Am Sonntagmorgen fuhr ich früh an und fand einen optimalen, nahen Gratisparkplatz. Die Vorbereitungen klappten gut, und es war toll einige bekannte Gesichter vor dem Start zu sehen. Ich war früh am Schwimmstart und bereite mich vor. Der See war ziemlich unruhig und es war auf den ersten Moment nicht so "amechelig" zum schwimmen. Der Start war zusammen mit einer anderen Kategorie. Anfangs kam ich gut weg ohne grosse Schlägereien. Dann entfernte ich mich seitlich vom Feld, da diese eher auf die rechte Boije zuschwam, anstatt auf die linke, welche zuerst zu umschwimmen war. Zudem war die Strömung und der Wind eher nach rechts. Nach der ersten Boije hatte ich das Tempo ein bisschen erhöht. Doch ich merkte die Grenze schnell und schwamm dann nicht über einem gewissen Limit. Am Ufer angekommen mussten wir noch eine Schleife schwimmen bis zum Landsgemeindeplatz. Als ich dort auf die Uhr schaute wusste ich, dass dies eine schnelle Zeit gibt. Ich wusste aber zu diesem Zeitpunkt nicht, dass die Strecke 300-400m zu kurz war. Nach 21 Minuten kam ich aus dem Wasser, wo ich auf dem 74. Rang lag. Auf dem Weg zum Velo konnte ich schon viele überholen und der erste Wechsel ging ruhig und schnell.

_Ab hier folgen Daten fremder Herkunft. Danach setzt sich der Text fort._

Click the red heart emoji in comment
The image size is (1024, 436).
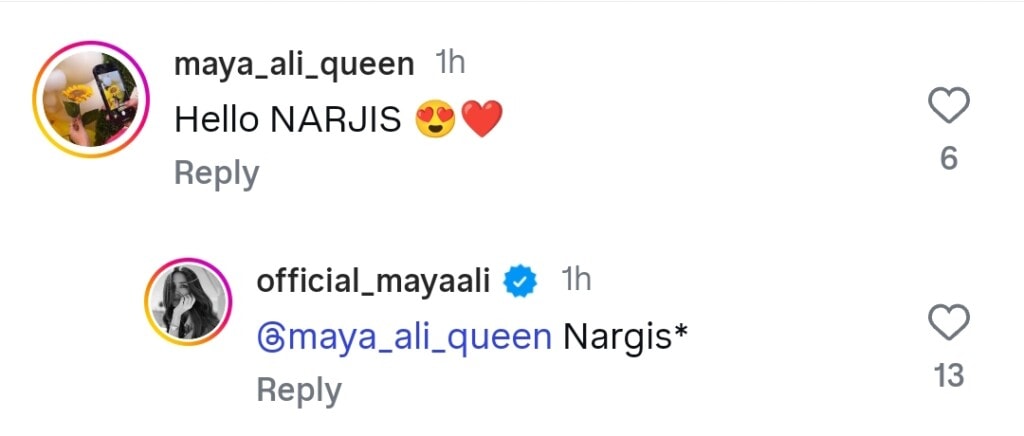coord(482,121)
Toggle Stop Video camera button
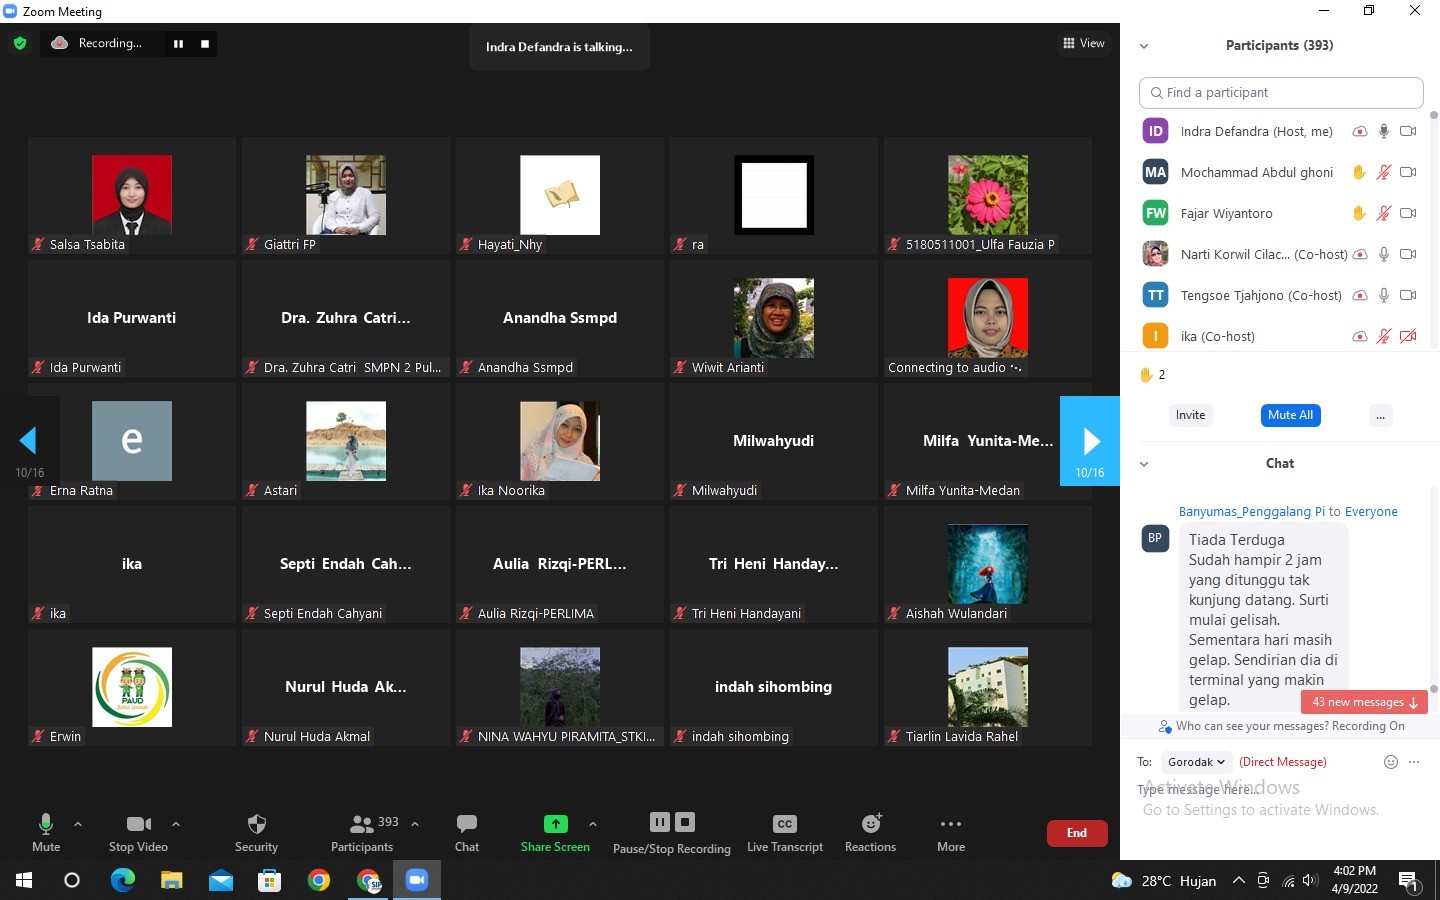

Auf dem Velo lief es gut und ich konnte mit gutem Druck auf die Pedalen fahren und auch einige Plätze gut machen. Beim Aufstieg Richtung Immensee fuhr ich zu einer Gruppe (mehr als 20 Leute) auf. Anfangs der Steigung wurde ich abgehängt. Ich hatte das Gefühl, dass die anderen Fahrer zu viel Druck machten und so hängten sie mich ab. Gegen Ende der Steigung, wo es flacher wurde, habe ich das Tempo angezogen und viele überholt, da diese im flächeren Teil immer noch das gleiche Tempo fuhren, wie beim Steilstück. So fuhr ich fast an der ganzen Gruppe vorbei. In der kleinen Abfahrt gab es dann eine kleine Gruppe die dann auch im korrekten Abstand gefahren ist. Die Führung wechselte immer ein bisschen ab. In Baar verpflag ich mich noch mit einem Hammergel, so dass ich gut verpflegt in die Laufstrecke gehen konnte. Am Schluss beschleunigte ich noch mal das Tempo so gut es ging. Auf der 40km Runde konnte ich einen Schnitt von 38.1 km/h fahren. Nach 1Std 2min und 42 Sekunden Radzeit (mit erstem Wechsel) wo ich 47. Zeit erreichte und mich auf den 56. Rang verbesserte ging es auf die Laufstrecke.
Dort fühlte ich, dass ich super Beine hatte. Auf der Laufstrecke und Radstrecke hatte es viele Teamkollegen vom Triteam Zugerland gehabt, welche dort ihre Helferdienste verrichten, das gab noch zusätzlichen Auftrieb. Ich lief ein regelmässiges Tempo von 3 Minuten und 45 Sekunden pro Kilometer. Anfangs war es noch locker. Ab dem 7. Kilometer war es dann hart und ich habe dann noch alles gegeben. Die zwei letzten Kilometer waren mit 3:35 und 3:03 ziemlich schnell. Das Laufen beendete ich in 38min 4sek (inkl. zweiter Wechsel). und hatte mich auf den 40. Rang verbessert.
In der Overallwertung der Männer bedeutete dies die 11. "10-Kilometerzeit" von 349 Männern. In der Overallwertung erreichte ich den 79. Rang.